- TO BE DONE
Translate this sentence from the text on 7-segment displays into Spanish: "By turning on different combinations of these LEDs, you can form digits 0–9 and some letters."

>> start EXTRACTED TEXT

How to verify your display is common cathode before wiring

Do this quick test using one AA battery (1.5 V) and a single 220 Ω resistor:

  1. Connect the resistor from the + terminal of the battery to any of pins 1–5 or 6–9 on the display.
  2. Touch the terminal to pin 3 or pin 8 (the middle bottom and middle top pins).
  3. If a segment lights up — you have a common cathode display. ✓
  4. If nothing lights up, try the other middle pin.
  5. If segments only light up when battery polarity is reversed — you have a common anode display. The wiring is different; do not use it for this exercise.

What Is a 7-Segment Display?

Before touching any wire, understand what this component actually is.

A 7-segment display is not magic. It is simply seven small LEDs arranged in the shape of a figure-8. Each LED has a letter name: a, b, c, d, e, f, g. There is also a small LED for the decimal point, named dp.

By turning on different combinations of these LEDs, you can form digits 0–9 and some letters.

       ─────  ← this is segment  a  (top horizontal bar)
      |     |
  f → |     | ← b    (f = top-left vertical, b = top-right vertical)
      |     |
       ─────  ← this is segment  g  (middle horizontal bar)
      |     |
  e → |     | ← c    (e = bottom-left vertical, c = bottom-right vertical)
      |     |
       ─────  •       ← d = bottom bar,  • = dp (decimal point)

That is the whole component. Seven LEDs, each with a name, each independently controllable.


What Each Digit Looks Like

Here is every digit 0–9 drawn using only those seven segments:

 _      _   _       _   _   _   _   _ 
| |   |  _|  _| |_| |_  |_    |  _| |_|
|_|   | |_   _|   |  _| |_|   | |_|  _|
 0    1   2   3   4   5   6   7   8   9

Take digit 0 for example:

  • The top bar is lit → segment a ON
  • Both verticals on the left | are lit → segment f and segment e ON
  • Both verticals on the right | are lit → segment b and segment c ON
  • The bottom bar is lit → segment d ON
  • The middle bar is not lit → segment g OFF

Take digit 1:

  • Only the right two verticals are lit → segments b and c ON
  • Everything else OFF

Take digit 7:

  • Top bar + right two verticals → a, b, c ON, everything else OFF

Once you see this pattern, the table in the "Encoding" section will make complete sense.


The Physical Component

The display is a small plastic package with 10 pins — 5 on each side. Each pin connects to one LED inside.

         ┌────────────────┐
  pin 1 ─┤ e            f ├─ pin 9
  pin 2 ─┤ d            g ├─ pin 10
  pin 3 ─┤ COM (cathode) ├─ pin 8  ← COM (cathode)
  pin 4 ─┤ c            b ├─ pin 6
  pin 5 ─┤ dp           a ├─ pin 7
         └────────────────┘
              (top view)

Notice that there are two COM pins (pins 3 and 8). They are both the same node — both go to GND. This is just for mechanical stability so the chip does not wobble in your breadboard.

>> end EXTRACTED TEXT
>> start DATASET SECTION

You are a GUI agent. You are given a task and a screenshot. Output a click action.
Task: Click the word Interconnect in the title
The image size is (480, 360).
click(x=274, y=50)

>> end DATASET SECTION

- ANSWER TO THIS PROBLEM
Al encender distintas combinaciones de estos LED, puedes formar los dígitos del 0 al 9 y algunas letras.